February 26, 2008

The End of the Database As We Know It?

Filed under: Software Blog — marcstober @ 10:44 pm

I found this paper interesting as it presents an academic view of something I’ve been noticing from a grassroots perspective: the database as we know it is losing relevance, and new technologies will emerge that will make business applications faster to run and faster to develop.

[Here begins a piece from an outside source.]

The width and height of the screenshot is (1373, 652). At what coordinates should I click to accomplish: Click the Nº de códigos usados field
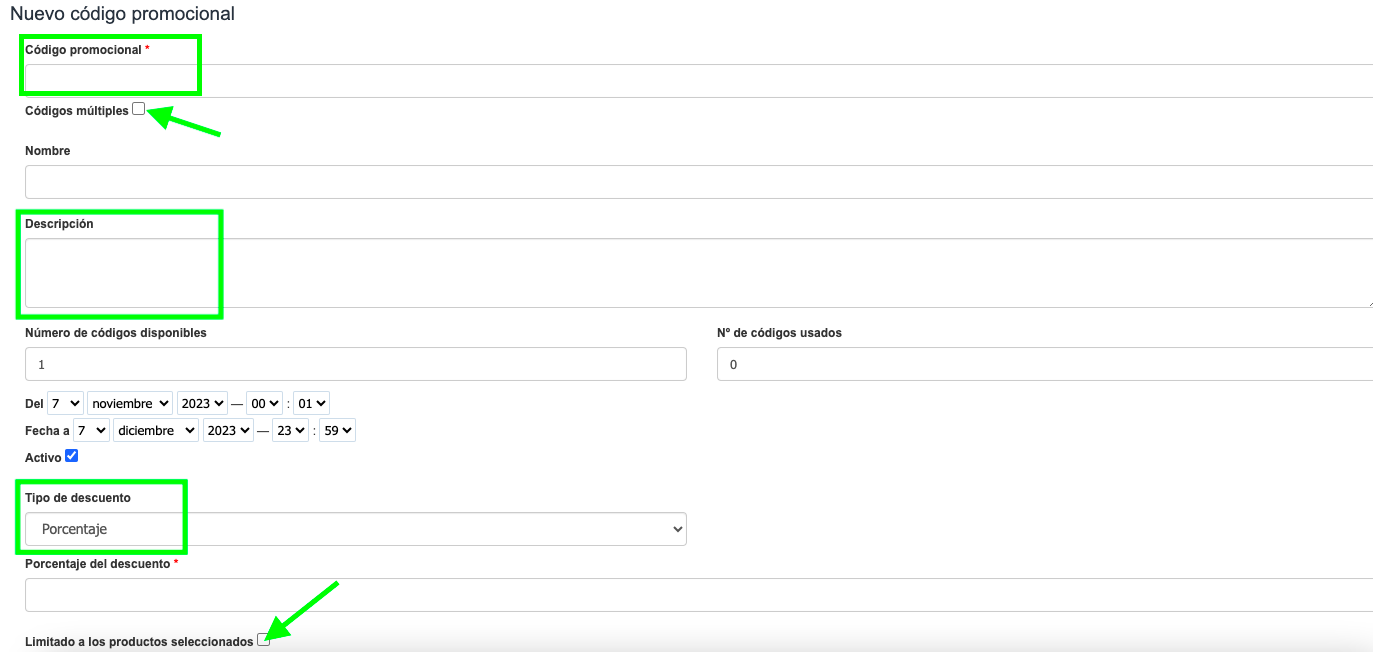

Because of the graduate program I attended, one of the few computer science topics I know a lot about is relational database management systems (RDBMS), which underly most business applications today. In every job I’ve had, I’ve used an RDBMS, usually Microsoft SQL Server. Most developers don’t know fundamental RDBMS concepts; for example that you can’t just delete the log file when you run out of disk space, or what ACID properties are. As the paper points out, RDBMS’s are based on relational algebra and algorithms for managing disk files that haven’t changed since the 1970’s. Their use case is really a systems analyst entering SQL queries at a command prompt, which no one does any more. The fact that so few SQL (say “see-quell,” no one I know says “RDBMS”) users know these things is evidence of their irrelevance. No one decides SQL is the best type of database management system for their application; they choose it because it’s standard, you can find people and tools to support it, and does the job well enough.

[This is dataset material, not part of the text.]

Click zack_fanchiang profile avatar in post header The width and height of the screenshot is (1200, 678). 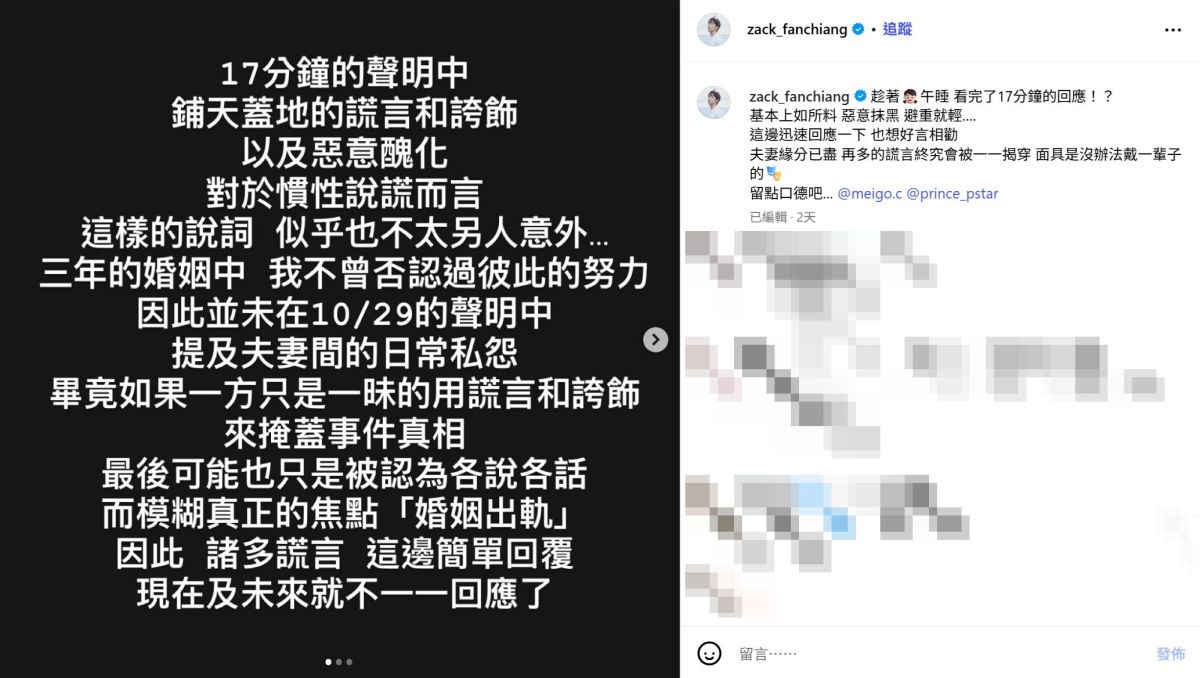pos(714,30)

I like one example the paper gives for a way to improve databases, which is to support a “constrained tree application” (CTA): an application that operates on a chunk of records from various tables that all relate back to one record from one table. For example, a customer and his various orders, order items, invoices, contacts, locations, etc. Every database I’ve worked on for the past 10 years, and for that matter almost every database everywhere, follows this pattern, but the RDBMS doesn’t provide any good features to support this. I’ve seen developers try to optimize this through various implementations, and spend a lot of time debating the right way to do it. We shouldn’t have to reinvent the wheel; the platform should take care of it. (This would also help minimize the differences between multitenant and single-tenant architecture, but that’s another debate.) I could come up with dozens of patterns that every application needs to reinvent when they store their data in a SQL database.

Actually, the RDBMS doesn’t have to disappear to be irrelevant, it can just be used wrongly, and this has already happened. An RDBMS is supposed to have a schema designed according rigorous rules of normalization, including constraints on and between tables to maintain data integrity. If you don’t do this—relying instead on a layer of code outside the database to enforce business rules—you have a set of indexed, multi-user tables, not a true relational database. Since SQL can’t enforce every business requirement anyway, it may make sense to build applications this way, and not try for a normalized data
model at all (although, as a classically-trained SQL developer, I’m not convinced this is the solution).

Right now I’m doing a lot of work in Intersystems’ Caché. While they call it a “post-relational” database, it has a lot of warts since it’s based on an even older, pre-relational, hierarchical database system developed in the 1960’s (not that much older than the first RDBMS, though) that’s been extended and evolved. Still, other object-oriented databases have come and gone over the years (sometimes under the buzzword “persistence”), and Caché stands as proof that the RDBMS is not the only feasible choice for business applications. There are newer alternatives emerging, at least to solve specific problems; for example, Microsoft’s Linq, or Ruby on Rails, which I’m hearing about everywhere now. If these technologies can do a better job solving problems, it could be a big change, indeed.